In [1]:
import coins
import time

# Loading and first Preprocessing of raw Data, Creation of customized DataFrames

In [2]:
# LOAD RAW DATA
ipip = coins.io.getPreprocessedRawData('ipip')
mpzm = coins.io.getPreprocessedRawData('mpzm')
mood = coins.io.getPreprocessedRawData('mood')
images = coins.io.getPreprocessedRawData('images')
sessions = coins.io.getPreprocessedRawData('sessions')
imageLabels = coins.io.getPreprocessedRawData('imageLabels')

In [3]:
# BUILD DEFINED DATAFRAMES
dfPersonality = coins.dfcreation.createPersonality(ipip)
dfImageDescriptions = coins.dfcreation.createImageDescriptions(images)
dfImageRatings = coins.dfcreation.createImageRatings(images)
dfSocioDemographics = coins.dfcreation.createSocioDemographics(ipip, mpzm, ipip, mood)
dfImageLabels = imageLabels

In [4]:
# SAVE DEFINED DATAFRAMES
coins.io.saveInitialDFs(dfPersonality, 'personality')
coins.io.saveInitialDFs(dfImageDescriptions, 'imageDescriptions')
coins.io.saveInitialDFs(dfImageRatings, 'imageRatings')
coins.io.saveInitialDFs(dfSocioDemographics, 'socioDemographics')
coins.io.saveInitialDFs(dfImageLabels, 'imageLabels')

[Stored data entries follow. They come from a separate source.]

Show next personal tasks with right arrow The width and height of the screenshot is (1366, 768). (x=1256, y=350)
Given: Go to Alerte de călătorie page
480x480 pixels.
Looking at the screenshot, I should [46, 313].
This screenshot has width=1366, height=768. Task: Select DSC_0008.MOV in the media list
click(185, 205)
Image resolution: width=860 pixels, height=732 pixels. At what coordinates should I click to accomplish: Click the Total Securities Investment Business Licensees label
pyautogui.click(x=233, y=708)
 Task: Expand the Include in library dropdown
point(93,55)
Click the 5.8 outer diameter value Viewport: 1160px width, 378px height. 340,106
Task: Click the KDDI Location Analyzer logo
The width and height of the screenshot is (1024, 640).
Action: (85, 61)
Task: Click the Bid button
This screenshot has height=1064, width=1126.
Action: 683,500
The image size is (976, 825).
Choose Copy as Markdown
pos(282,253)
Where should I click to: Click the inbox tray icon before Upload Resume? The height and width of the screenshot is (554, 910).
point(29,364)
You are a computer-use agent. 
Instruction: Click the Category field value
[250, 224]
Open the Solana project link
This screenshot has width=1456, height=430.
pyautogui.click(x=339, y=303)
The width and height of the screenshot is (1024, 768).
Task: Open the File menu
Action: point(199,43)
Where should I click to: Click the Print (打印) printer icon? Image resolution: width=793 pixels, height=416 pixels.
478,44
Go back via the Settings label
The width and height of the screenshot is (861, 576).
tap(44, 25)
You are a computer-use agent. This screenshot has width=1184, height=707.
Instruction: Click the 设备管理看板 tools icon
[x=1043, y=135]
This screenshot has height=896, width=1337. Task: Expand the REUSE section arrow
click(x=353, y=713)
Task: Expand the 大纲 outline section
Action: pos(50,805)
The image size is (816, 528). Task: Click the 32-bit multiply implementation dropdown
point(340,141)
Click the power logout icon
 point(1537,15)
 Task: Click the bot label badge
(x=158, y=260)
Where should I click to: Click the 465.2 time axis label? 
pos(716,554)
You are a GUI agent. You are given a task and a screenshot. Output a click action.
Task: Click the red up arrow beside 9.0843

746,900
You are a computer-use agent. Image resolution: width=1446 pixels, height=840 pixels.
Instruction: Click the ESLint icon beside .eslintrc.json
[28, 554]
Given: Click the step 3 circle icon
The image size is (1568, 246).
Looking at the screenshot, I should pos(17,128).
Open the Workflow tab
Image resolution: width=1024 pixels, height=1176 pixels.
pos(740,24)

# Special Preparation of dfImageDescriptions

In [6]:
# LOAD DATAFRAME
dfImageDescriptions = coins.io.loadInitialDFs('imageDescriptions')

In [None]:
# OPTION 1: Analyze and save imageDescriptions (needs credentials, costs money)
dfImageDescriptions = translateToEnglish(dfImageDescriptions)
dfImageDescriptions = coins.nluTranslation.analyzeEnglishSentimentAndEmotions(dfImageDescriptions)
dfImageDescriptions = coins.nluTranslation.fillImageDescriptions(dfImageDescriptions)
coins.io.savePreparedImageDescriptions(dfImageDescriptions)

In [4]:
# OPTION 2: Load existing analyzed imageDescriptions
dfImageDescriptions = coins.io.loadPreparedImageDescriptions()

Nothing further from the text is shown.